15.2.2019   

PT

Jornal Oficial da União Europeia

C 62/305


Parecer do Comité Económico e Social Europeu sobre a «Proposta de diretiva do Parlamento Europeu e do Conselho relativa à abolição das mudanças de hora sazonais e que revoga a Diretiva 2000/84/CE»

[COM(2018) 639 final — 2018/0332 (COD)]

(2019/C 62/49)

Relatora-geral:

Maria NIKOLOPOULOU

Consulta

Parlamento Europeu, 13.9.2018

Conselho, 19.9.2018

Base jurídica

Artigo 114.o, n.o 1, e artigo 304.o do Tratado sobre o Funcionamento da União Europeia

 

 

Decisão da Mesa

18.9.2018

 

 

Competência

Secção Especializada de Transportes, Energia, Infraestruturas e Sociedade da Informação

 

 

Adoção em plenária

17.10.2018

Reunião plenária n.o

538

Resultado da votação

(votos a favor/votos contra/abstenções)

109/1/6

1.   Conclusões e recomendações

1.1.

O Comité Económico e Social Europeu (CESE) toma conhecimento da proposta da Comissão Europeia de revogar as mudanças de hora sazonais. O CESE assinala uma série de limitações importantes relativas ao método, aos prazos e ao conteúdo. Por estas razões, considera essencial consagrar mais tempo ao debate e à análise da questão. A fim de garantir uma aplicação eficaz, harmonizada e consensual da proposta, é essencial chegar a um consenso alargado entre os cidadãos e contar com o apoio unânime de todos os Estados-Membros.

1.2.

O CESE reconhece o interesse de alguns cidadãos europeus em revogar o atual mecanismo que estabelece um sistema harmonizado de mudança da hora duas vezes por ano, como demonstrado na recente consulta pública em linha. Para o CESE, uma consulta pública em linha bem organizada constitui um instrumento capaz de indicar as preferências do público e de complementar os processos democráticos estabelecidos. O CESE lamenta que os governos nacionais e a sociedade civil organizada não tenham sido suficientemente consultados antes da publicação urgente da proposta.

1.3.

O CESE considera que a consulta pública da Comissão suscitou uma questão importante para alguns cidadãos da UE, principalmente porque este assunto foi discutido durante vários anos em alguns Estados-Membros, mas em outros não. No entanto, a Comissão não teve devidamente em conta o facto de uma grande maioria dos participantes provir de um único país, de a proposta ter sido rejeitada em determinados Estados-Membros e de não haver uma clara unanimidade quanto aos verdadeiros benefícios que a abolição do atual sistema harmonizado poderá trazer, nem quanto à questão de ser preferível optar pela hora de verão ou pela hora de inverno.

1.4.

O CESE assinala que o procedimento urgente adotado pela Comissão foi criticado em vários Estados-Membros, tendo os cidadãos considerado que as prioridades da UE são outras (a crise económica, o desemprego, a imigração, etc.), o que pode prejudicar a aceitação social da iniciativa.

1.5.

* * * * *

EXERCÍCIO PROPOSTO 1
Edite a listagem desde o seu início até à linha que contém "Action: pyautogui.click(x=103, y=88)", inclusive, e reproduza essas linhas com "Screen dimensions:" substituído por "Screen size:", sem alterar mais nada.

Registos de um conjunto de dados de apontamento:
* * * * *

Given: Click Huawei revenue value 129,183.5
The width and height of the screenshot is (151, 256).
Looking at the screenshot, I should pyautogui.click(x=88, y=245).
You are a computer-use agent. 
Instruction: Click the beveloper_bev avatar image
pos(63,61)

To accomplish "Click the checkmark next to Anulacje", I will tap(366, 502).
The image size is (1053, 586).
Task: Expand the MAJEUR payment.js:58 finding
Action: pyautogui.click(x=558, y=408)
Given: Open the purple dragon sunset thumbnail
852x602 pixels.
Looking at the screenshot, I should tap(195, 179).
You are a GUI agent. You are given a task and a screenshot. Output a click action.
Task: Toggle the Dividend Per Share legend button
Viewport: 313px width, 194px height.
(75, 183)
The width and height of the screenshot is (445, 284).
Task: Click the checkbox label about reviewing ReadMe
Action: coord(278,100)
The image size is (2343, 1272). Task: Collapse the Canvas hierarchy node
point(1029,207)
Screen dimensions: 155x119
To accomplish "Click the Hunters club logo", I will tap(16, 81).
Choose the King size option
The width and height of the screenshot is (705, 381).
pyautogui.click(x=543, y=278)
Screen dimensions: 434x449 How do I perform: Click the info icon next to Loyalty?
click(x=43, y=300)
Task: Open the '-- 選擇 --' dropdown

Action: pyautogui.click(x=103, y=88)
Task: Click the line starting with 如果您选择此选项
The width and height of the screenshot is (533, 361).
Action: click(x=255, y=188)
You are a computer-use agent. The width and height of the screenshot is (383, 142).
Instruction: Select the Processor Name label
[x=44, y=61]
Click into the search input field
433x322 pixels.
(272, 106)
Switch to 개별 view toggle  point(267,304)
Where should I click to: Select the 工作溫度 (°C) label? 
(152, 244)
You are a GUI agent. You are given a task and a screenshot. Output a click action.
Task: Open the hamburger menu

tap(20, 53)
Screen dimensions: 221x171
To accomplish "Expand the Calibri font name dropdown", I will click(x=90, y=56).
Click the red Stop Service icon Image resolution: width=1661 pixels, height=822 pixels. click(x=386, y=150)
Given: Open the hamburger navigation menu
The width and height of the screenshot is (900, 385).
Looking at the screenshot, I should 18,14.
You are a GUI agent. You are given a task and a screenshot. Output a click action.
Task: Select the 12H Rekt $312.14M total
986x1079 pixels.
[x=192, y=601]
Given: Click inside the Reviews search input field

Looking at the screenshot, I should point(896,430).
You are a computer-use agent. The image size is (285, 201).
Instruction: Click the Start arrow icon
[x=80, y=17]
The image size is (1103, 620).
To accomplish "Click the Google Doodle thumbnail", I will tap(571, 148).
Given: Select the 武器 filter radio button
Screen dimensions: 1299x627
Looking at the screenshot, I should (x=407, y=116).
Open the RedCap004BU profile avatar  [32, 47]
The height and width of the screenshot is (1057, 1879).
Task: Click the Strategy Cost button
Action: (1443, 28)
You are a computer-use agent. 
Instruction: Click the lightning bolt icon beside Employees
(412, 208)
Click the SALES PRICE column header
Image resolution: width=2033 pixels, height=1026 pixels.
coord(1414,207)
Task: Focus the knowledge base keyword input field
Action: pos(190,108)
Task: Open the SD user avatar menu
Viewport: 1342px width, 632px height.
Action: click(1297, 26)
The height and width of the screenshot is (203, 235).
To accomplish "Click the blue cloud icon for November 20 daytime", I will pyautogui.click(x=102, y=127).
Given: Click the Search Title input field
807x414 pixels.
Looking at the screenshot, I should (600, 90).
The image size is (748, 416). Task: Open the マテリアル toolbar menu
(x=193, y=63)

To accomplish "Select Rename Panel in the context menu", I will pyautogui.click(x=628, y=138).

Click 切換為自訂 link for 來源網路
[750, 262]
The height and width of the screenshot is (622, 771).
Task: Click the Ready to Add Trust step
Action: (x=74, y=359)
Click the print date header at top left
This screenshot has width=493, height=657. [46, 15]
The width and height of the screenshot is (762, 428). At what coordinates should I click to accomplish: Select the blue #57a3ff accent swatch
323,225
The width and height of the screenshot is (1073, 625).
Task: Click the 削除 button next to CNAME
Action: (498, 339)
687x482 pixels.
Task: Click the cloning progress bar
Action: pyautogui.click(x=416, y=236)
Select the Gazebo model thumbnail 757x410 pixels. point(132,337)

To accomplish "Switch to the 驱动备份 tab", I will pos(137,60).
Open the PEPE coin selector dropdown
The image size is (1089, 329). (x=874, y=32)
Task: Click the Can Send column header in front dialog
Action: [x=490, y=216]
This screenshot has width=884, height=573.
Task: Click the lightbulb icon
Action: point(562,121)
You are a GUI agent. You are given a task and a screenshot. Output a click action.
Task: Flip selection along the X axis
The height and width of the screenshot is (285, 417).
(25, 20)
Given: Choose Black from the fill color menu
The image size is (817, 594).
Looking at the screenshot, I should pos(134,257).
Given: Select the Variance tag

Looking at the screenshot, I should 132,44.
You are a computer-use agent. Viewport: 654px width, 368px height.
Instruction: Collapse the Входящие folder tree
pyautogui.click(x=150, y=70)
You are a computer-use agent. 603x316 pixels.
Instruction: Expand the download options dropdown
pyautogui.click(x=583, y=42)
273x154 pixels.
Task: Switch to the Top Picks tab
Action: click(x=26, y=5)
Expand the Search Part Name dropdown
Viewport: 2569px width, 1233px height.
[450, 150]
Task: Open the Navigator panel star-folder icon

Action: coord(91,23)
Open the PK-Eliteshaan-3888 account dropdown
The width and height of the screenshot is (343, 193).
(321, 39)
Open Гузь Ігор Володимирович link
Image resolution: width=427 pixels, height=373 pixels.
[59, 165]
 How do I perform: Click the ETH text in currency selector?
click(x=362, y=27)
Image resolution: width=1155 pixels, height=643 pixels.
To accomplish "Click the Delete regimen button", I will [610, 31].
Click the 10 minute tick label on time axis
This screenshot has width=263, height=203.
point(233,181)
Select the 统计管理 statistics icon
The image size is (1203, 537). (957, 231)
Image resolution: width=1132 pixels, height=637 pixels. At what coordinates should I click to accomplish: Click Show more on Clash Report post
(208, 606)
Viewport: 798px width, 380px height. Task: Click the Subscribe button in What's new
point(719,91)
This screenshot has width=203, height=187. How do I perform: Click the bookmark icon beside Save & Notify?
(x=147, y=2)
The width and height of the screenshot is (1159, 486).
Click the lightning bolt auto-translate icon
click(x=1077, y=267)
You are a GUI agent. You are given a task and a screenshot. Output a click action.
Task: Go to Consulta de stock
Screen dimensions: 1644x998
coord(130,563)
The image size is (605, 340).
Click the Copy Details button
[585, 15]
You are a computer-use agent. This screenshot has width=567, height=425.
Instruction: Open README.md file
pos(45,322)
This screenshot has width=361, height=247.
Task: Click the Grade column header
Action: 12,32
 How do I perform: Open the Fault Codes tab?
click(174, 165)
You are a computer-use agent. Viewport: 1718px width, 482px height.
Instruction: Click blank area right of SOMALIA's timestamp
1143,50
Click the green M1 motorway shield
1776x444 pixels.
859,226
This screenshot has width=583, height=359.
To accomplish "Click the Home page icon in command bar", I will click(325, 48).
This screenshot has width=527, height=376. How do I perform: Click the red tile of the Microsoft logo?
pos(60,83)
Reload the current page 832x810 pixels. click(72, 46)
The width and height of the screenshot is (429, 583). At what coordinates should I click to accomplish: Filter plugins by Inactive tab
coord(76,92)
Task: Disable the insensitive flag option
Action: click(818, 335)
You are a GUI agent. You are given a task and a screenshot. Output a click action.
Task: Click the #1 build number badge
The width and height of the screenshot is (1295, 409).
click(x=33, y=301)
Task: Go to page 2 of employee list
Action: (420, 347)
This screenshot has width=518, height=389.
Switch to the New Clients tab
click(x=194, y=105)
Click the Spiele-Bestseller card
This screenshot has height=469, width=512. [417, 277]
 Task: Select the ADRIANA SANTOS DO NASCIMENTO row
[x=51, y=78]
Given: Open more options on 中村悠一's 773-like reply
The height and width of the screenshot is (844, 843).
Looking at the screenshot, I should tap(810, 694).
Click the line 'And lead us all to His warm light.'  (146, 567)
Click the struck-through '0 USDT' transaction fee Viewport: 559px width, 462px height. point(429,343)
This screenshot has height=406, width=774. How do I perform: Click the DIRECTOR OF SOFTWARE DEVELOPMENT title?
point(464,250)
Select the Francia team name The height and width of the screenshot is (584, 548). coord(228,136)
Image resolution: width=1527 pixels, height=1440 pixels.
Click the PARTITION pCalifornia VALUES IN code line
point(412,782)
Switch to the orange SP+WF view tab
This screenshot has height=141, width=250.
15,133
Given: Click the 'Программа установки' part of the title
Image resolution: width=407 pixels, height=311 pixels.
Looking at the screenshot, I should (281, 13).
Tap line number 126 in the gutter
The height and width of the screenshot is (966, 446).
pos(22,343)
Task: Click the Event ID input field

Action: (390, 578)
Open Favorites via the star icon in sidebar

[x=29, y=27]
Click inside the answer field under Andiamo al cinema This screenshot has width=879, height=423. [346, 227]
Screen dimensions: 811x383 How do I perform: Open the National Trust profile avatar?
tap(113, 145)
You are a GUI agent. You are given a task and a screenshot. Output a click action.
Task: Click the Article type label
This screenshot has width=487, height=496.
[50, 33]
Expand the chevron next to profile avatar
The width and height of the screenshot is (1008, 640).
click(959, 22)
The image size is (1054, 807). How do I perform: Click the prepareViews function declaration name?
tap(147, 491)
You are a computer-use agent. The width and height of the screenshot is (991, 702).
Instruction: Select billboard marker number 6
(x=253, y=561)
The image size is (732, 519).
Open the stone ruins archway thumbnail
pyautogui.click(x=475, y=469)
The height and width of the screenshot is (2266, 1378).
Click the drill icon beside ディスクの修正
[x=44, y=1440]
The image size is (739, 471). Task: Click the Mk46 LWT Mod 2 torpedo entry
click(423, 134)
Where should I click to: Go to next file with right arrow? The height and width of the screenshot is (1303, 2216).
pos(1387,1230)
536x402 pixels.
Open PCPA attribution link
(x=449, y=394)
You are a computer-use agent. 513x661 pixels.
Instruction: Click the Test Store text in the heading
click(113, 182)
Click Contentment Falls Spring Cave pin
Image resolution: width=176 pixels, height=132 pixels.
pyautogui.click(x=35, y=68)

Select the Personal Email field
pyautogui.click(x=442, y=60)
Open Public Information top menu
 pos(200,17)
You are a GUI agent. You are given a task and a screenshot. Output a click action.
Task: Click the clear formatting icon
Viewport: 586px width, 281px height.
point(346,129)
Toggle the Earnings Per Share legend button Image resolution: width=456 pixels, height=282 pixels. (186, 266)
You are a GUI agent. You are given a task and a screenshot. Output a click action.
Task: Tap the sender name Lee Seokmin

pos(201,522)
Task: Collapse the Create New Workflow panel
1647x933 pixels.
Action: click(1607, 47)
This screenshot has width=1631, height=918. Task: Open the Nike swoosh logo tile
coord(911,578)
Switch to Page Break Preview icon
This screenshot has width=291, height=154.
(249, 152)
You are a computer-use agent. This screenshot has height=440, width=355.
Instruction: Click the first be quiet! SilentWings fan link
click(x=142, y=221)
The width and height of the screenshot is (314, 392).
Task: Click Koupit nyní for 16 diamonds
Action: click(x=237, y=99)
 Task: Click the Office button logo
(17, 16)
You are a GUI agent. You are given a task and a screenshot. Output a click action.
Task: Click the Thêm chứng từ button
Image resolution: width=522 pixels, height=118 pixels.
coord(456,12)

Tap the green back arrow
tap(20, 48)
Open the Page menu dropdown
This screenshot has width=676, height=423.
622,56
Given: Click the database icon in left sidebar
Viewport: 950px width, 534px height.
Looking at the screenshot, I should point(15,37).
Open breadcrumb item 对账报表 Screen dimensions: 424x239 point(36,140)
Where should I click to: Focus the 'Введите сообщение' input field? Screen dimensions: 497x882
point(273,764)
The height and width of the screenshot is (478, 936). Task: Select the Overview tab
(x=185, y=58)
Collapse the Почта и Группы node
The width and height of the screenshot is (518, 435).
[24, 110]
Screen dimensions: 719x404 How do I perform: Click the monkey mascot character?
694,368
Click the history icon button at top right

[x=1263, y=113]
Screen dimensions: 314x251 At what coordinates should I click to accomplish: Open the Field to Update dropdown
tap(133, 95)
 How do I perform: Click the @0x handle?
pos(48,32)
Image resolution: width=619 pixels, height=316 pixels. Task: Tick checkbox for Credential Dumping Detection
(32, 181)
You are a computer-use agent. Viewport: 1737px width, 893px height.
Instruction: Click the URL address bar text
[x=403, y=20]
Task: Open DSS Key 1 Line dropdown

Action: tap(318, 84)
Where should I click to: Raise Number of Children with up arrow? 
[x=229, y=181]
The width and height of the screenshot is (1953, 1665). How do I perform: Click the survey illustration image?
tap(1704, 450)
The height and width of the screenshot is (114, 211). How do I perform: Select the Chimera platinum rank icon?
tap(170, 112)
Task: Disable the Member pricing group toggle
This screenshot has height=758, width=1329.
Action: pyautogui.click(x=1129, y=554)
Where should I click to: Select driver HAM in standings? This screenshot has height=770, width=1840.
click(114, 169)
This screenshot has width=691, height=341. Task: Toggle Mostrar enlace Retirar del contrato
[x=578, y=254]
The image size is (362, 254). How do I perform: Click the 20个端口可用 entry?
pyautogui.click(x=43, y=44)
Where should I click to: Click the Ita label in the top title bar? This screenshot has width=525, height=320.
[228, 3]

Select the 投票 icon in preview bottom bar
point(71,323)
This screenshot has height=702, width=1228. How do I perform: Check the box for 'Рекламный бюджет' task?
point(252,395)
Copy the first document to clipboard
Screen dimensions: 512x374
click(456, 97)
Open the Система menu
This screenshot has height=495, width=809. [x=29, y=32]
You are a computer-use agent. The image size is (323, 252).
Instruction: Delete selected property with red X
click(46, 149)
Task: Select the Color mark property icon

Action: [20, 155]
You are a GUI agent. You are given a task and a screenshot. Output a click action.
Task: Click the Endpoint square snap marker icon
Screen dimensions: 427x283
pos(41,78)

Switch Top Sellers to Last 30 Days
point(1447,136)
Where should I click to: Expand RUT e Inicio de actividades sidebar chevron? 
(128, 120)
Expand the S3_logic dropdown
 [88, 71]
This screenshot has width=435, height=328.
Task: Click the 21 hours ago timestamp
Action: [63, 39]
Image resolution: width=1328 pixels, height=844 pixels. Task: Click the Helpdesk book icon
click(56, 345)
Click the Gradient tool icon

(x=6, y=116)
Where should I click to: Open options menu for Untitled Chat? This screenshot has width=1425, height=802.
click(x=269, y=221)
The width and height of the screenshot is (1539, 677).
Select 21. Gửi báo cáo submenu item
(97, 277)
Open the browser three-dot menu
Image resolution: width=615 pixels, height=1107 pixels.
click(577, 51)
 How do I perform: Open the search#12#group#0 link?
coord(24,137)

* * * * *

EXERCÍCIO PROPOSTO 2
Resuma o parecer do CESE em três frases.

RESPOSTA COMPLETA 1
Given: Click Huawei revenue value 129,183.5
The width and height of the screenshot is (151, 256).
Looking at the screenshot, I should pyautogui.click(x=88, y=245).
You are a computer-use agent. 
Instruction: Click the beveloper_bev avatar image
pos(63,61)

To accomplish "Click the checkmark next to Anulacje", I will tap(366, 502).
The image size is (1053, 586).
Task: Expand the MAJEUR payment.js:58 finding
Action: pyautogui.click(x=558, y=408)
Given: Open the purple dragon sunset thumbnail
852x602 pixels.
Looking at the screenshot, I should tap(195, 179).
You are a GUI agent. You are given a task and a screenshot. Output a click action.
Task: Toggle the Dividend Per Share legend button
Viewport: 313px width, 194px height.
(75, 183)
The width and height of the screenshot is (445, 284).
Task: Click the checkbox label about reviewing ReadMe
Action: coord(278,100)
The image size is (2343, 1272). Task: Collapse the Canvas hierarchy node
point(1029,207)
Screen size: 155x119
To accomplish "Click the Hunters club logo", I will tap(16, 81).
Choose the King size option
The width and height of the screenshot is (705, 381).
pyautogui.click(x=543, y=278)
Screen size: 434x449 How do I perform: Click the info icon next to Loyalty?
click(x=43, y=300)
Task: Open the '-- 選擇 --' dropdown

Action: pyautogui.click(x=103, y=88)

RESPOSTA COMPLETA 2
O parecer do Comité Económico e Social Europeu incide sobre a proposta de diretiva relativa à abolição das mudanças de hora sazonais. Foi adotado em plenária a 17.10.2018, com 109 votos a favor, 1 contra e 6 abstenções. O CESE assinala limitações importantes de método, de prazos e de conteúdo, considera essencial mais tempo de debate e análise e lamenta que os governos nacionais e a sociedade civil organizada não tenham sido suficientemente consultados.